IEEFA stated that despite clear signs of policy commitment, many fundamental questions about how the links in the LNG value chain will evolve in Vietnam have yet to be answered. “At a time when the global gas market is facing existential questions about long-term market structures, this is not a minor issue. As a result, the full cost of integrating a large commitment to LNG into Vietnam’s energy and power markets is not yet fully understood domestically, or by regional analysts,” it said.
One of IEEFA’s biggest criticisms is that there is neither a comprehensive master plan nor a centralised management model for Vietnam’s LNG industry. LNG terminals and gas-fired power projects are governed under two separate sectoral master plans and integrated LNG-to-power projects proposals are scattered across the country. This underscores the need for systematic planning of LNG hubs to ensure that investment in the LNG terminals is linked efficiently to downstream power plants and industrial consumers, it said.
Also, PetroVietnam’s role in the LNG sector is uncertain. Under the PDP-7R framework, PetroVietnam was given tasks such as developing the LNG importing model and partnering with domestic and foreign investors in LNG infrastructure development. This has not materialised in practice, however, IEEFA said.

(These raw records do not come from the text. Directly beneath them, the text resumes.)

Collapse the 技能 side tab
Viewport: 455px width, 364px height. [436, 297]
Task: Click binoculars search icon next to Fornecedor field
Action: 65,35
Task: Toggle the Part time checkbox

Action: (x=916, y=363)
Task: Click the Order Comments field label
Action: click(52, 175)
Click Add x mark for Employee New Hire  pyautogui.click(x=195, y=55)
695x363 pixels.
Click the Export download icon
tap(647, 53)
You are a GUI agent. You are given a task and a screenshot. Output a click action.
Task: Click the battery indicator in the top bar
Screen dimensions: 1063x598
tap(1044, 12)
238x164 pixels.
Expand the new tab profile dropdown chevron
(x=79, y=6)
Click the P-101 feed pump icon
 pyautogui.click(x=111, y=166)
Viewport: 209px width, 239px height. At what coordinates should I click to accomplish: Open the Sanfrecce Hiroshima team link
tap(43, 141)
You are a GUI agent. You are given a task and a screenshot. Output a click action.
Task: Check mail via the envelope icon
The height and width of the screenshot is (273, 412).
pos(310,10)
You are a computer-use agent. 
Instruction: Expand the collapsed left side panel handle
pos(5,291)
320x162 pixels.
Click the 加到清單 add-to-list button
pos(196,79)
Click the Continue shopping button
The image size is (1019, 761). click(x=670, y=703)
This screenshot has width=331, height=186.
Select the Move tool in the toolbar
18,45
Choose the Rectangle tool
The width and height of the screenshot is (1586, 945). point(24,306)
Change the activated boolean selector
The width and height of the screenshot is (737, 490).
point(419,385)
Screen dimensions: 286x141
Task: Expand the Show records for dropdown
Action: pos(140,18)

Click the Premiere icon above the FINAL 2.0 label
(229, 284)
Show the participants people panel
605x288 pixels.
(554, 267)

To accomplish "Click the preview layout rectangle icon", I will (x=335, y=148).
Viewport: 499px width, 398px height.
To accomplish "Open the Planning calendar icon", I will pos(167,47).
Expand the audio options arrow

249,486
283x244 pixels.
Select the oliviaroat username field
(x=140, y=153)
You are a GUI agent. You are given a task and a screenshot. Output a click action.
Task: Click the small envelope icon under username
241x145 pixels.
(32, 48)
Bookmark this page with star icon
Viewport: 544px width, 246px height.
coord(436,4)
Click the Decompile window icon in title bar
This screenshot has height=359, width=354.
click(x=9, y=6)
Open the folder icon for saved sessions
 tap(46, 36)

Citing examples from Bangladesh, Pakistan, Malaysia, and Thailand, PVGas has made the case that it should become the LNG aggregator to handle supply sourcing and distribution in the early stage of the LNG market development. PVGas has been granted the exclusive rights to import LNG through its Thi Vai terminal to fuel the group’s gas-fired power plants, but it remains unclear if those rights will apply elsewhere.
Despite the lack of policy clarity, as mentioned earlier, there has been a surge of interest in integrated LNG-to-power project investments from foreign developers. IEEFA said that this apparent disconnect between planning and execution raises questions about state-owned utility Vietnam Electricity (EVN)’s ability to manage the cost of LNG-fired IPPs.
“Building the necessary LNG infrastructure is destined to be costly. If history is any guide, MOIT will need to drive an extremely hard bargain with gas suppliers and should push back against the fixed contract terms that financially constrained US developers may seek,” IEEFA said.
EVN's infrastructure cost burden
IEEFA cautions that investors will need to pay close attention the question as to how much of the cost of the associated infrastructure – regasification, storage, and transport – will be passed through to EVN.
Disclosures in the preliminary PDP-8 documents suggest that EVN’s LNG prices will only include a pipeline transportation charge but not a charge for the cost of LNG infrastructure. Recent IEEFA research into China’s gas market development experience suggests that this may not be a realistic expectation and that the development of China’s gas market may not favor high-cost American LNG producers over the long term.
“The complex cost structure of US LNG, which includes anything from feedstock costs, liquefaction fees and shipping costs to regasification and pipeline transportation fees, means that any moderate increases in these cost components could easily make US LNG uncompetitive against cheaper pipeline imports, domestic gas or other global LNG suppliers,” IEEFA said.
At this stage, the regulatory and market realities that will determine EVN’s ability to pay for a major shift toward gas-fired power capacity remain in flux. As a result, it will be crucial to track developments in the global LNG market, it added.